One of the major contributors to
sickle cell disease (SCD) pathobiology is the
hemolysis of sickle red blood cells (RBCs), which release free
hemoglobin and platelet agonists including
adenosine 5'-diphosphate (
ADP) into the plasma. While platelet activation/aggregation may promote tissue
ischemia and
pulmonary hypertension in SCD, modulation of sickle platelet dysfunction remains poorly understood. Calpain-1, a ubiquitous
calcium-activated
cysteine protease expressed in hematopoietic cells, mediates aggregation of platelets in healthy mice. We generated calpain-1 knockout Townes sickle (SSCKO) mice to investigate the role of calpain-1 in steady state and
hypoxia/reoxygenation (H/R)-induced sickle platelet activation and aggregation, clot retraction, and
pulmonary arterial hypertension. Using multi-
electrode aggregometry, which measures platelet adhesion and aggregation in whole blood, we determined that steady state SSCKO mice exhibit significantly impaired PAR4-TRAP-stimulated platelet aggregation as compared to Townes sickle (SS) and humanized control (AA) mice. Interestingly, the H/R injury induced platelet hyperactivity in SS and SSCKO, but not AA mice, and partially rescued the aggregation defect in SSCKO mice. The PAR4-TRAP-stimulated GPIIb-IIIa (αIIbβ3)

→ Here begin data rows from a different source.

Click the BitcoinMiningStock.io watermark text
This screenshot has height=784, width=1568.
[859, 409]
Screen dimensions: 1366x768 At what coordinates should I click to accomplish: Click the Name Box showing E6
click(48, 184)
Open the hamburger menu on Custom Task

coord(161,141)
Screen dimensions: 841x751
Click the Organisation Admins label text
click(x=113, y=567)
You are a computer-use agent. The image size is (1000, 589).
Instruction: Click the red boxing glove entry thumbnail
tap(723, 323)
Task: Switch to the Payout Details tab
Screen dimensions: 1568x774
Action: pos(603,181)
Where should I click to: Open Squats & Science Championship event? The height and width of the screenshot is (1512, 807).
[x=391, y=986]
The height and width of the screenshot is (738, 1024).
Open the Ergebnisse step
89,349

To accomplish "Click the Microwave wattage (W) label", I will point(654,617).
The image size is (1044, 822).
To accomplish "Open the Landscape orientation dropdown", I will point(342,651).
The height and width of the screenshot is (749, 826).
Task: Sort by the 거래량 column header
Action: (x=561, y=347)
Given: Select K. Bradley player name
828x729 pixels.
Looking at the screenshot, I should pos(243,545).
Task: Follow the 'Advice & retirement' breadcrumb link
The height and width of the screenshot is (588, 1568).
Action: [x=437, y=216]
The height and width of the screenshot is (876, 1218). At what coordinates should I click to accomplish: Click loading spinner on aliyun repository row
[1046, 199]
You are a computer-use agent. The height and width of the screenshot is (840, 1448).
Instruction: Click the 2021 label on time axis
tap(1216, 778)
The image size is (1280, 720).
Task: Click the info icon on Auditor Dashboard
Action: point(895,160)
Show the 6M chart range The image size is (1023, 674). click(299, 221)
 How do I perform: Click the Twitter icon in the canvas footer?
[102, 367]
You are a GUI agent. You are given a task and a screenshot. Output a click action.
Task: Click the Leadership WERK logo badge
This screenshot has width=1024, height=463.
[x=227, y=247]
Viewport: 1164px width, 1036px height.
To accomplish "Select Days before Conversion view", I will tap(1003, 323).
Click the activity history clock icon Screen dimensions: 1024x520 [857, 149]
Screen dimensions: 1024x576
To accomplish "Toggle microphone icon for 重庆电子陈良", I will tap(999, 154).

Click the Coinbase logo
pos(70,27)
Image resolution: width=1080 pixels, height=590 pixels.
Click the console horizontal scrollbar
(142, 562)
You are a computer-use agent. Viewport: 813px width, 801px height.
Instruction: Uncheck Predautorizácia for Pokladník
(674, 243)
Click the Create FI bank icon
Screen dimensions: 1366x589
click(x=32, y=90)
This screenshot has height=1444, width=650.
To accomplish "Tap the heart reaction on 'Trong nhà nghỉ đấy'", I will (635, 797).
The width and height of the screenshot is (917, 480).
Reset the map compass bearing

integrin activation was normal in SSCKO platelets suggesting that an alternate mechanism mediates the impaired platelet aggregation in steady state SSCKO mice. Taken together, we provide the first evidence that calpain-1 regulates platelet hyperactivity in sickle mice, and may offer a viable pharmacological target to reduce platelet hyperactivity in SCD.